Dynamite fishing, as shown in the
picture to the right, can be a very dangerous fishing technique. It can cause
many accidents including loss of limbs to the fisherman. Coral degradation through
destructive fishing practices states that dynamite alone is not the only
thing used in blast fishing. Fisherman also use homemade bombs, potassium
nitrate, gasoline, fertilizer, and sugar. Fisherman will throw lit dynamite
into the open waters where fish live. This shocks the fish to where they float making
it easier for the fisherman to collect the stunned fish. Dynamite fishing is
inexpensive and effective. The bombs cost on average 1-2 U.S. dollars and they
receive between 15 and 40 dollars for the fish collected. Blast fishing can
destroy 10-20 square meters and large craters. In the Philippines, blast
fishing is a widely used fishing technique.
Cyanide fishing
destroys thousands of hectares of essential coral reef habitats each year. Cyanide
fishing is the process of crushing a cyanide tablet into a squirt bottle and
squirting the solution into the water surrounding a fish. The fish becomes
stunned from the poison to make it easier to capture. This allows the fish to
be sold on the market alive. The market
for live fish trade is booming, making hundreds of million each year. 50-60% of
the trade fish from the Philippines and Indonesia are captured by cyanide
fishing. Also 25% of aquarium fish are caught by cyanide and also 44% of
tropical fish used for human consumption tested positive for cyanide.
Fishing with cyanide
may be great for the market but it is not good for the ecosystem. 330,000
pounds of cyanide are put into the Philippine reefs every year. This technique
bleaches the corals and also effects other organisms in the environment. The
recovery of corals from blast fishing is several hundred years, making this
technique unsustainable. There are laws
against cyanide fishing but 14% of reefs continue to be destroyed each year in
the Philippines.
Ways to prevent cyanide fishing
include teaching the fisherman alternative methods of fishing and enforcing the
laws more strictly, promoting coral reef
habitats by tourism, and also not buying tropical aquatic fish that have been caught
by cyanide. Not ordering live tropical fish from restaurants helps lower the
demand for cyanide fishing. Cyanide can be tested in fish but it is not tested often.

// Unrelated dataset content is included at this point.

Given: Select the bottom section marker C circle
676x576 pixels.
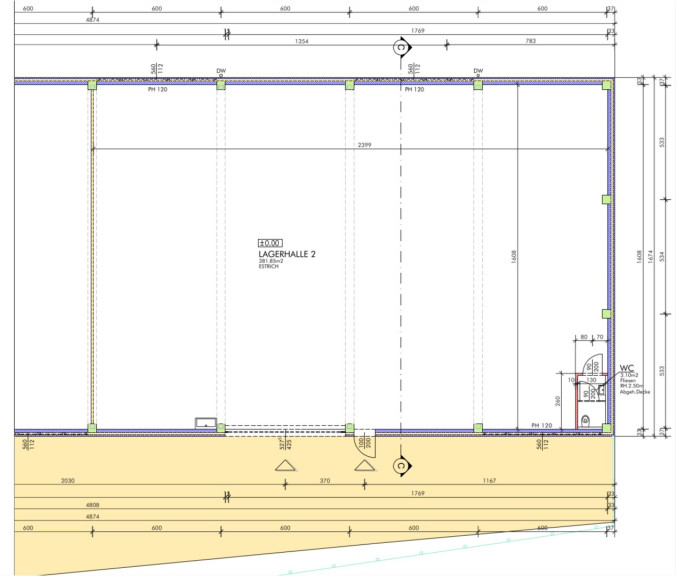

Testing more frequently would help to catch the fisherman using this technique
and fine them so they are less likely to use cyanide fishing again. To help
preserve the reefs and ecosystem diversity, set up private areas where fish
farms and coral can grow without the immediate danger of blast fishing.
I found a literature paper that reports on a study of Indonesian reef recovery after blast fishing (Fox and Caldwell, 2006, Ecological Applications). They report on details from plots in different circumstances, but here is one key statement from the abstract: "extensively bombed areas showed no significant recovery over the six years of this study, despite adequate supply of coral larvae."
ReplyDeletehttp://www.ncbi.nlm.nih.gov/pubmed/17069358
I didn't know that fishermen used cyanide to 'stun' the fish. I only knew about the dynamite. As you mentioned in the article, these methods are cost-effective to the fisher, but are very bad for the environment. Do you think that there is hope to educate the fishermen, or will they not care and keep on using these methods to make their quota?